Step 2: Use Langchain for Query & Answering Service
Observe: Langchain updates so quick lately, the model used beneath code is 0.0.118
.
The above sketchnote illustrates how information flows in the course of the inference stage:
- The person asks a query: “What are one of the best trainers in 2023?”.
- The query is transformed into embedding utilizing the
ada-002
mannequin. - The person query embedding is in contrast with all vectors saved in Pinecone utilizing
similarity_search
perform, which retrieves the highest 3 textual content chunks which can be probably to reply the query. - Langchain then passes the highest 3 textual content chunks as
context
, together with the person query to gpt-3.5 (ChatCompletion
) to generate the solutions.
All may be achieved with lower than 30 traces of code:
from langchain.vectorstores import Pinecone
from langchain.chains import VectorDBQAWithSourcesChain
from langchain.embeddings.openai import OpenAIEmbeddings# 1. Specify Pinecone as Vectorstore
# =======================================
# 1.1 get pinecone index identify
index = pinecone.Index(index_name) #'outside-chatgpt'
# 1.2 specify embedding mannequin
model_name = 'text-embedding-ada-002'
embed = OpenAIEmbeddings(
document_model_name=model_name,
query_model_name=model_name,
openai_api_key=OPENAI_API_KEY
)
# 1.3 gives text_field
text_field = "textual content"
vectorstore = Pinecone(
index, embed.embed_query, text_field
)
# 2. Wrap the chain as a perform
qa_with_sources = VectorDBQAWithSourcesChain.from_chain_type(
llm=llm,
chain_type="stuff",
vectorstore=vectorstore
)
Now we are able to take a look at by asking a hiking-related query: “Are you able to suggest some superior mountain climbing trails with views of water in California bay space?”

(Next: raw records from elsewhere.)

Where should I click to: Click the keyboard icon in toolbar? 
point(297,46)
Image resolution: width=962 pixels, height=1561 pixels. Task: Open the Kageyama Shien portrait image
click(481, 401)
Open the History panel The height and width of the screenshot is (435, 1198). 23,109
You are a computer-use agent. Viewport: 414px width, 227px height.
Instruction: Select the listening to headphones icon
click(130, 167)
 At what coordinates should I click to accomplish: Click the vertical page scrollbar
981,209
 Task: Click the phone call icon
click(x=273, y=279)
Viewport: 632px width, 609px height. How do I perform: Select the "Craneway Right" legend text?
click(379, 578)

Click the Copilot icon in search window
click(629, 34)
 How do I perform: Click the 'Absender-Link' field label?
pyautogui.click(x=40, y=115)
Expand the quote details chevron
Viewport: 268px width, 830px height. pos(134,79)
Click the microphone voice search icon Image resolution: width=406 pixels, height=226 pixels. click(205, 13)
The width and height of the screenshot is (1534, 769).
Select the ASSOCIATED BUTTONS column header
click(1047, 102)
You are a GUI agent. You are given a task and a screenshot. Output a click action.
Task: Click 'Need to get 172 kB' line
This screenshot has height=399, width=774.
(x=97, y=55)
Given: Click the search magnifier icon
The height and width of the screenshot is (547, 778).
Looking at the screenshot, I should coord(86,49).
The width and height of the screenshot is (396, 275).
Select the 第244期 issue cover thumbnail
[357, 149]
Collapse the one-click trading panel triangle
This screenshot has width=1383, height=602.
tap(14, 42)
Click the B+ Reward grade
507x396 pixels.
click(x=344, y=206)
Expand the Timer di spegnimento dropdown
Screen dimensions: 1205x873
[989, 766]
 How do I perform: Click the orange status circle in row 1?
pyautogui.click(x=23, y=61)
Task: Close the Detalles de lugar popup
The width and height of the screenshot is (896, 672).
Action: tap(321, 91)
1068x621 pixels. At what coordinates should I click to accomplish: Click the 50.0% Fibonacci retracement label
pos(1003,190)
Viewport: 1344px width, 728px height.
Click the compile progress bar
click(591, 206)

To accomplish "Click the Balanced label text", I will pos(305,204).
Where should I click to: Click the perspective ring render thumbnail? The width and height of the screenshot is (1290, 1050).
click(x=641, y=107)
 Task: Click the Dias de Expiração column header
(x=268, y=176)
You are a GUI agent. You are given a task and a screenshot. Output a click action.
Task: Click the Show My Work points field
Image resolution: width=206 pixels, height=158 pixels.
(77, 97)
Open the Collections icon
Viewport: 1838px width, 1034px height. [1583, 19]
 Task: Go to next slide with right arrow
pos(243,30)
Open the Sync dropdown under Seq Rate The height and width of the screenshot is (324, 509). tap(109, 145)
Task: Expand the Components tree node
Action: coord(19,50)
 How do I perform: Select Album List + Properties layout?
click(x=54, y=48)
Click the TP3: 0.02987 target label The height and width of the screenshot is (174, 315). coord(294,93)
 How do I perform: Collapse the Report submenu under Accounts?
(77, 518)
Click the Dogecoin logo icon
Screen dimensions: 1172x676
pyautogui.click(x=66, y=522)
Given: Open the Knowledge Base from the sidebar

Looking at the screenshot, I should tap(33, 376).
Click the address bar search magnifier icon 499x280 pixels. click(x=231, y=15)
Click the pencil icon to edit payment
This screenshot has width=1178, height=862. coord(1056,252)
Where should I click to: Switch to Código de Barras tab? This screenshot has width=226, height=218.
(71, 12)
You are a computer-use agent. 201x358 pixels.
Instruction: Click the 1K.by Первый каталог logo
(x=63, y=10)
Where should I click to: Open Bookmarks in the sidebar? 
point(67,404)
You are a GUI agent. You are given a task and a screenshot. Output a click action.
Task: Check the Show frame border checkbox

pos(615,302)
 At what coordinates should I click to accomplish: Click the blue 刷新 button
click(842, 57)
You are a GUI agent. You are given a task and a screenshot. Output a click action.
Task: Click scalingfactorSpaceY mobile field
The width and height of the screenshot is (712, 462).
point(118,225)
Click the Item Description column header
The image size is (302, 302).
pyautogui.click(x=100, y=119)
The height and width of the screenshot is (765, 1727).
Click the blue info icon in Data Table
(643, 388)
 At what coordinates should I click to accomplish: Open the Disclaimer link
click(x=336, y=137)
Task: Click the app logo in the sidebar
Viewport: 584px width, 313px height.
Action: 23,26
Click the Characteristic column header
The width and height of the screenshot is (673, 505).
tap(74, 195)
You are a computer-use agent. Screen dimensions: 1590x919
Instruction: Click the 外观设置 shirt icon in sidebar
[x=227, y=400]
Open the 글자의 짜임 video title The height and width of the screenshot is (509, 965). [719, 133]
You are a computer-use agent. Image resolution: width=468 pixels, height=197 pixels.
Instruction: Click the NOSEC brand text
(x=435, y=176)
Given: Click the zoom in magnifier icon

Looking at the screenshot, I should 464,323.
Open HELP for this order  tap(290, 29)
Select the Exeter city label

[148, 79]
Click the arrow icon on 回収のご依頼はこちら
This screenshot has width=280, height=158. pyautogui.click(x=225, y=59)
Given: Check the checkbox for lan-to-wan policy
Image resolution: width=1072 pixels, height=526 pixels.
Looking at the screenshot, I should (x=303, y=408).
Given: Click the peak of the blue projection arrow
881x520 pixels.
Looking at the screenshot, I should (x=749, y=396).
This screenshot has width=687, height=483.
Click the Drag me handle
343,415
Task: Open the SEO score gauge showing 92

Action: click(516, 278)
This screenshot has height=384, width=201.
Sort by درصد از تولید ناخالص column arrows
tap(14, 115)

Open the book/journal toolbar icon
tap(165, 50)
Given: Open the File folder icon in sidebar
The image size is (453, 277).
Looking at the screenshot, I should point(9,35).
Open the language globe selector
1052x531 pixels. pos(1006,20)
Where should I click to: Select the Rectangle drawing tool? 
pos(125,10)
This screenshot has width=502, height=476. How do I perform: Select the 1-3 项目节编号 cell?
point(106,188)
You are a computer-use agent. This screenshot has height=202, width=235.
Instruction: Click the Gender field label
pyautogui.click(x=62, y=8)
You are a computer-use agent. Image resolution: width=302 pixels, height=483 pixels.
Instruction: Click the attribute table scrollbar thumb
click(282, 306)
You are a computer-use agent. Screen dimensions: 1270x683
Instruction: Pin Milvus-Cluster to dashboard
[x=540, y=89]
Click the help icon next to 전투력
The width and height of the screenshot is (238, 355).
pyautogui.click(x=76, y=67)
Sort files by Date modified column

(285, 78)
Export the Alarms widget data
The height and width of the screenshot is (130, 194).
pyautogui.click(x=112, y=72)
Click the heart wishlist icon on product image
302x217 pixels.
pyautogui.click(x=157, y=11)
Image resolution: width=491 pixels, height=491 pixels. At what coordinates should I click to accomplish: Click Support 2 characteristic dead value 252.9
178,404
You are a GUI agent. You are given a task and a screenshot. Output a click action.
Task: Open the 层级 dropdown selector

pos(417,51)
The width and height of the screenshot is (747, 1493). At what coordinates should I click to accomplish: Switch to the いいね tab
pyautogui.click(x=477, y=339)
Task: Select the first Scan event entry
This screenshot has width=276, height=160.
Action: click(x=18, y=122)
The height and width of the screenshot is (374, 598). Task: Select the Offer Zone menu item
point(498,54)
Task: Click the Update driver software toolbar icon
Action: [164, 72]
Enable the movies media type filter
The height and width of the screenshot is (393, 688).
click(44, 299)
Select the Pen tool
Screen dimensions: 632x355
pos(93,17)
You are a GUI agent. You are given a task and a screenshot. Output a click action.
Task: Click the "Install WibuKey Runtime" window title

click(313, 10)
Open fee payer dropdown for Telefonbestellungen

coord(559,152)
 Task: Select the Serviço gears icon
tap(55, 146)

Step 3: Construct our app in Streamlit
After verifying the logic is working in Jupyter pocket book, we are able to assemble every thing collectively and construct a frontend utilizing streamlit. In our streamlit app, there are two python recordsdata:
– app.py
: the principle python file for frontend and energy the app
– utils.py
: the supporting perform which will likely be referred to as by app.py
Right here’s what my utils.py
appears to be like like:
import pinecone
import streamlit as st
from langchain.chains import VectorDBQAWithSourcesChain
from langchain.chat_models import ChatOpenAI
from langchain.vectorstores import Pinecone
from langchain.embeddings.openai import OpenAIEmbeddings# ------OpenAI: LLM---------------
OPENAI_API_KEY = st.secrets and techniques["OPENAI_KEY"]
llm = ChatOpenAI(
openai_api_key=OPENAI_API_KEY,
model_name='gpt-3.5-turbo',
temperature=0.0
)
# ------OpenAI: Embed model-------------
model_name = 'text-embedding-ada-002'
embed = OpenAIEmbeddings(
document_model_name=model_name,
query_model_name=model_name,
openai_api_key=OPENAI_API_KEY
)
# --- Pinecone ------
pinecone_api_key = st.secrets and techniques["PINECONE_API_KEY"]
pinecone.init(api_key=pinecone_api_key, surroundings="us-west1-gcp")
index_name = "outside-chatgpt"
index = pinecone.Index(index_name)
text_field = "textual content"
vectorstore = Pinecone(index, embed.embed_query, text_field)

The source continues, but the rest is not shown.